Once again we have trawled the research to find the truth about soy and we think it’s more complicated than the common arguments against this little legume would have us believe. Is soy single-handedly responsible for destroying the environment? We think not.
Those soybeans are then processed in different ways for different — edible, industrial and medical — reasons. Whole beans are used to make the products we widely associate with human consumption, such as soy milk, tofu and tempeh. Alternatively, the beans are crushed to make oils and protein products. The latter is mainly used as animal feed.

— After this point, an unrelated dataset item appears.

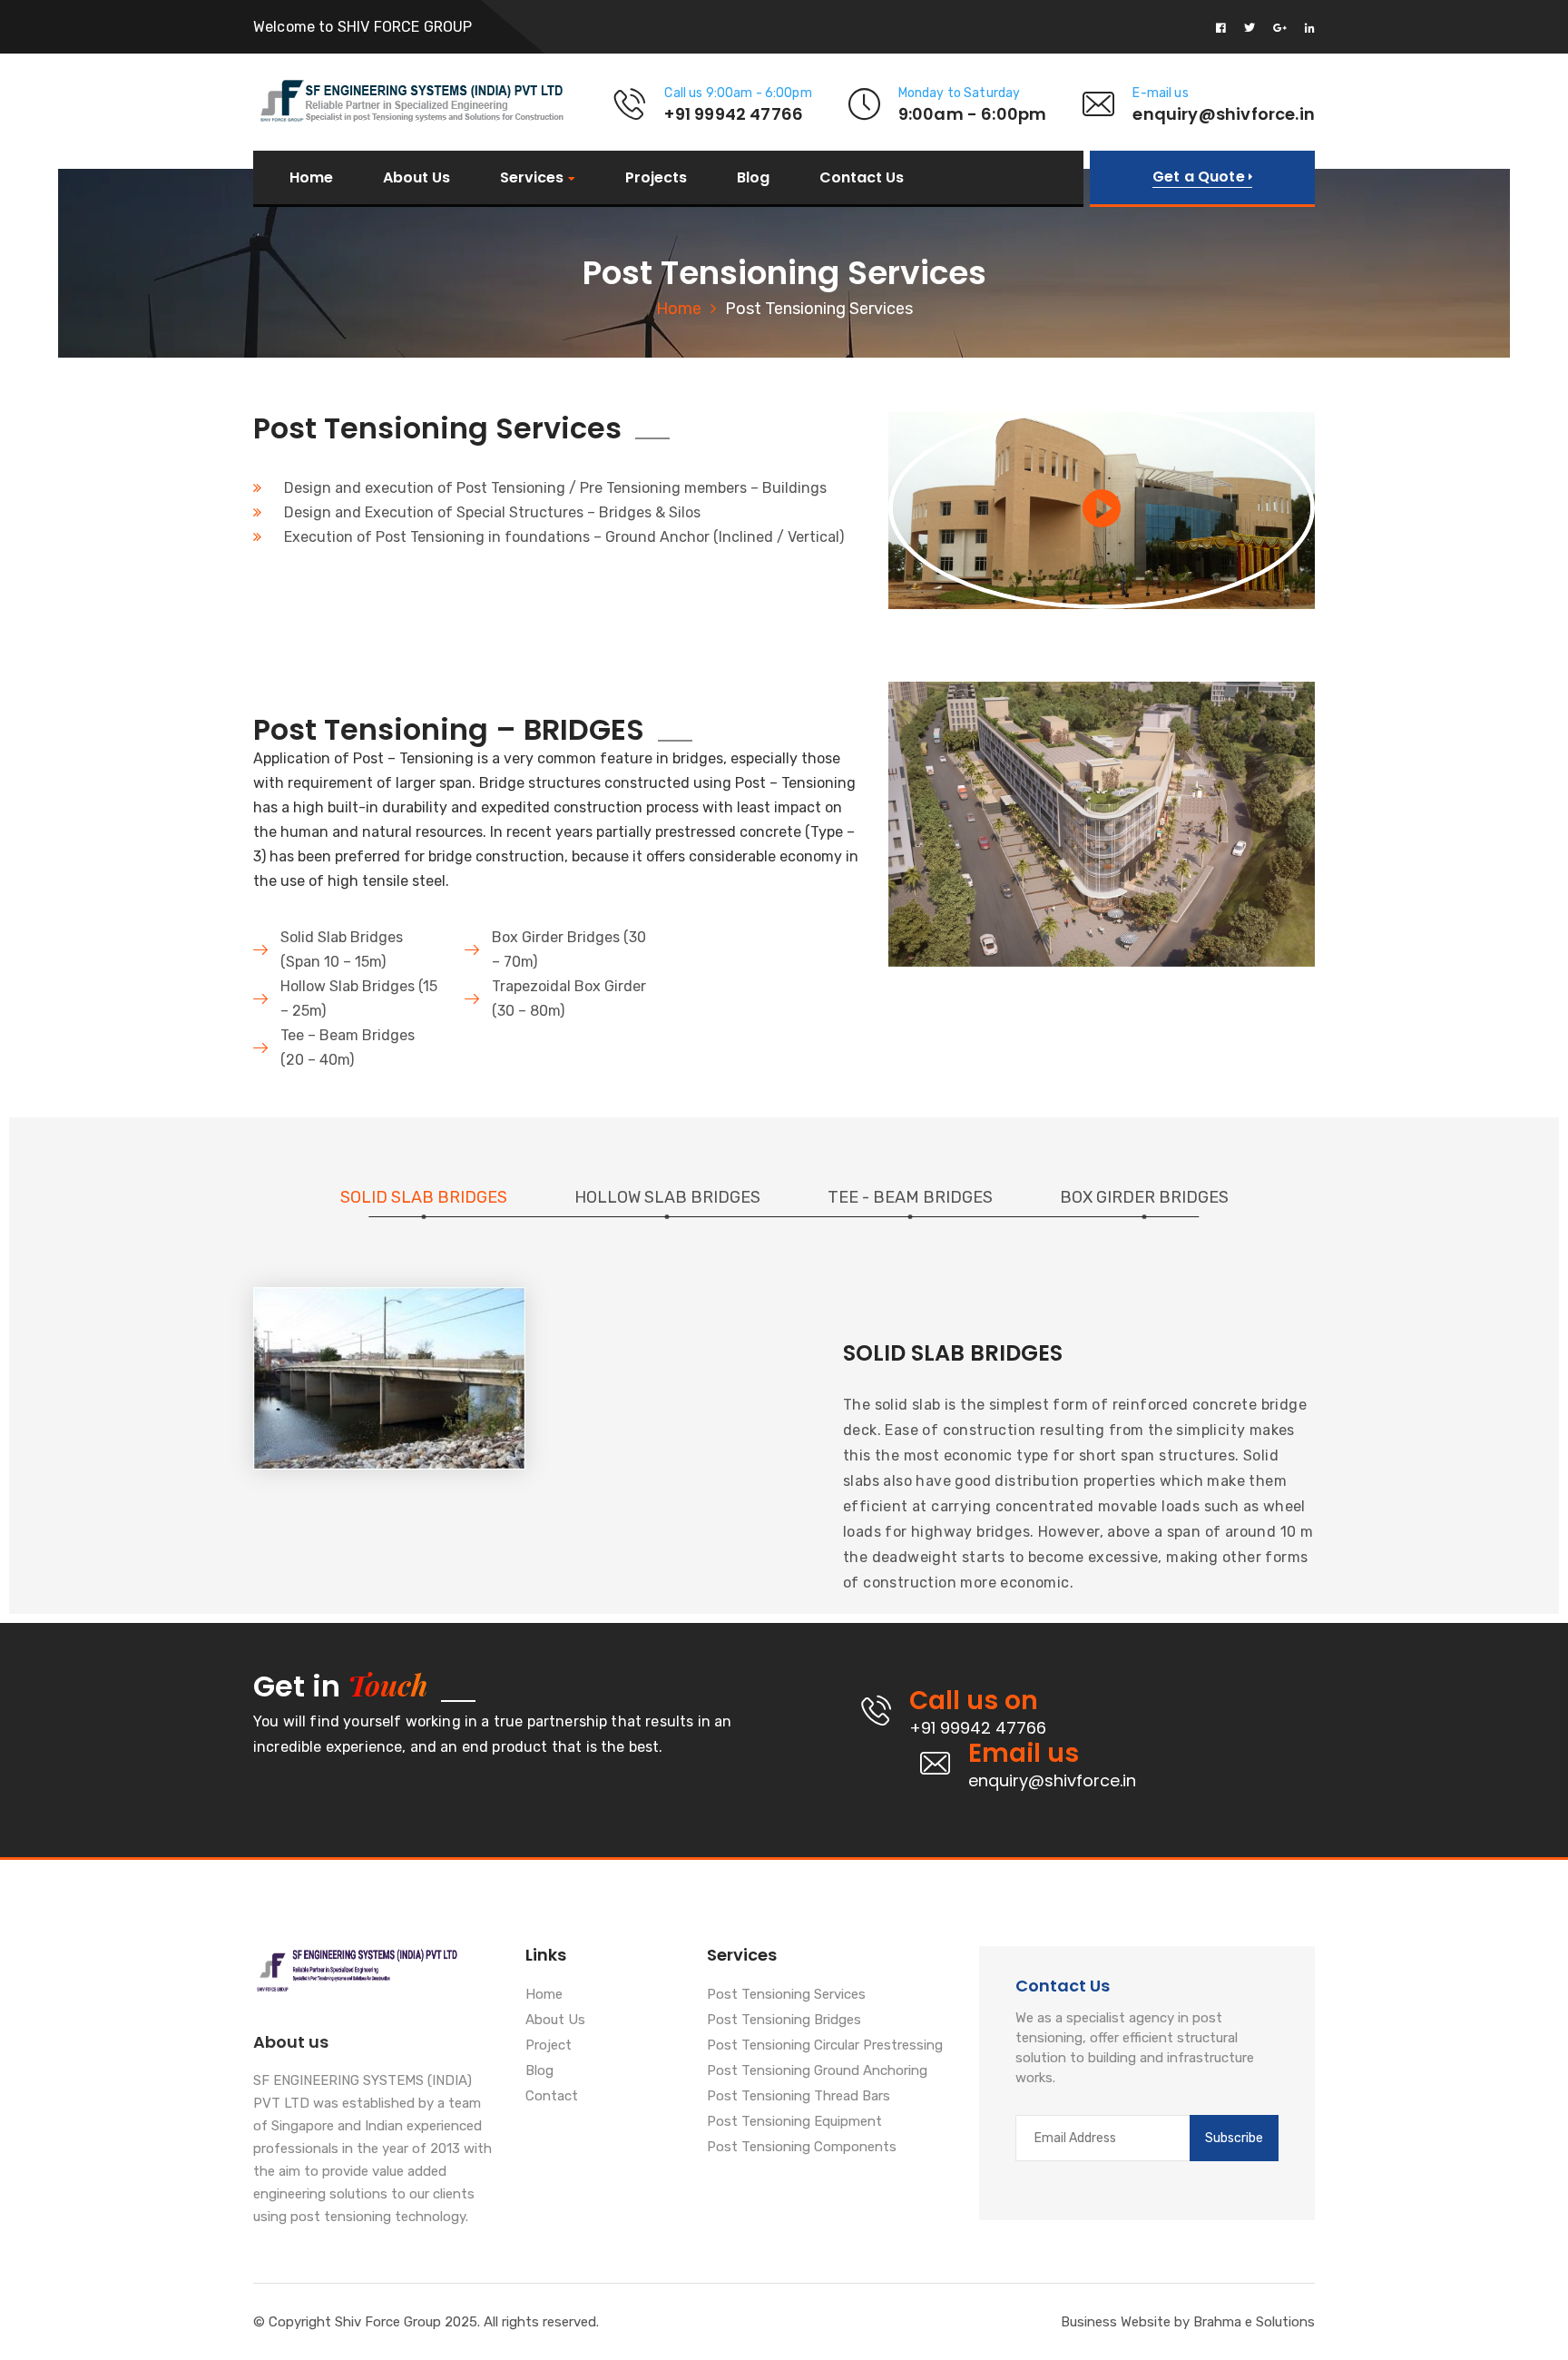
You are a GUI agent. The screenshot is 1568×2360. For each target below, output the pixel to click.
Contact (551, 2097)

In fact, 70–75% of the world’s soy is used as feed for chickens, pigs, cows and farmed fish. In 2016, 18% was being used as biodiesel (mainly by the EU) and the remainder — between just 7 and 12% — was being used for everything else, including human consumption.
On the other hand, if we used all the cropland we have available to grow food (including soy) for human consumption there would be plenty to go around: we would easily be able to feed 9 billion people.
Given all of this, let’s explore how our current soybean situation affects the environment both positively and negatively.
Soybeans are a highly lucrative business but the majority of the world’s supply is grown in three countries: the USA (35%), Brazil (29%) and Argentina (18%).
In the US soy is mostly grown on arable farmland and, due to its late harvesting, it is grown in rotation with other crops, such as corn. There are benefits associated with the plant itself, too: it adds nitrogen back to the soil for the next crop to utilise; soy yields rely on minimal fertilisers and pesticides, and soy actually supports farmers in managing a common pest called blackgrass.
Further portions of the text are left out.